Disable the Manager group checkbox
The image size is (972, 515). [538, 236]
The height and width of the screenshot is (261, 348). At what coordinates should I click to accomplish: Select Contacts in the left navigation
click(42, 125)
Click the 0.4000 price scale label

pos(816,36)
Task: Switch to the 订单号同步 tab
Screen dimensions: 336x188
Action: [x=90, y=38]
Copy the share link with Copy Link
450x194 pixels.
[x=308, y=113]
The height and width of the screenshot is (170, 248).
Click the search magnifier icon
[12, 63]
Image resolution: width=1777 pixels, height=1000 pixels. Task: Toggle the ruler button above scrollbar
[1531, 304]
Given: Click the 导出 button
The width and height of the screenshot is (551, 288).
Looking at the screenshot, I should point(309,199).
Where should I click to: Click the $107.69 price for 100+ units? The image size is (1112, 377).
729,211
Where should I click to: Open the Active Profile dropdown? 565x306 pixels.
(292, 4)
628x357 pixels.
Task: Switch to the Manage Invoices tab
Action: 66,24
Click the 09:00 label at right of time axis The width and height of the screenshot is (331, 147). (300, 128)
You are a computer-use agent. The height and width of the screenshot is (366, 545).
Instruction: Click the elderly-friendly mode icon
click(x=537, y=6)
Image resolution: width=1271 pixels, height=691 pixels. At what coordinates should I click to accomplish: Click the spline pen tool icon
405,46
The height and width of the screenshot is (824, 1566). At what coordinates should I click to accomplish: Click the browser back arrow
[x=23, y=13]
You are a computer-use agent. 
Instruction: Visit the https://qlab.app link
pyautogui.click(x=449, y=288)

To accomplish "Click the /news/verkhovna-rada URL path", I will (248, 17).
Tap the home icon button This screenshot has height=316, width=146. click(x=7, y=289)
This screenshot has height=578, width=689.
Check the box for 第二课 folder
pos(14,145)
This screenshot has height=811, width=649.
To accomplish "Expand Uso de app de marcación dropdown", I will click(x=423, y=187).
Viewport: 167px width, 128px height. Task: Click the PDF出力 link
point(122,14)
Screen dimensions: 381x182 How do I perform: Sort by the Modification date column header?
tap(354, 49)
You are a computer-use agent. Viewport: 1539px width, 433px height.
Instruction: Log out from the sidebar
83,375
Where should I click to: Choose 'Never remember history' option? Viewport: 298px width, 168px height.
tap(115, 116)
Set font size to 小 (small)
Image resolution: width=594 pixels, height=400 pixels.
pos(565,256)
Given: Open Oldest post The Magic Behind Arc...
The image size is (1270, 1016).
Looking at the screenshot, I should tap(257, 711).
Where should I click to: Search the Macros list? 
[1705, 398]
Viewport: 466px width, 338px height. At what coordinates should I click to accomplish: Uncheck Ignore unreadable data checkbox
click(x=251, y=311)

+++

## [Problem to solve]
Retype everything from the start of the rows down to and including the line that contains "click(x=537, y=6)", without changing a single character.

## [Answer to this task]
Disable the Manager group checkbox
The image size is (972, 515). [538, 236]
The height and width of the screenshot is (261, 348). At what coordinates should I click to accomplish: Select Contacts in the left navigation
click(42, 125)
Click the 0.4000 price scale label

pos(816,36)
Task: Switch to the 订单号同步 tab
Screen dimensions: 336x188
Action: [x=90, y=38]
Copy the share link with Copy Link
450x194 pixels.
[x=308, y=113]
The height and width of the screenshot is (170, 248).
Click the search magnifier icon
[12, 63]
Image resolution: width=1777 pixels, height=1000 pixels. Task: Toggle the ruler button above scrollbar
[1531, 304]
Given: Click the 导出 button
The width and height of the screenshot is (551, 288).
Looking at the screenshot, I should point(309,199).
Where should I click to: Click the $107.69 price for 100+ units? The image size is (1112, 377).
729,211
Where should I click to: Open the Active Profile dropdown? 565x306 pixels.
(292, 4)
628x357 pixels.
Task: Switch to the Manage Invoices tab
Action: 66,24
Click the 09:00 label at right of time axis The width and height of the screenshot is (331, 147). (300, 128)
You are a computer-use agent. The height and width of the screenshot is (366, 545).
Instruction: Click the elderly-friendly mode icon
click(x=537, y=6)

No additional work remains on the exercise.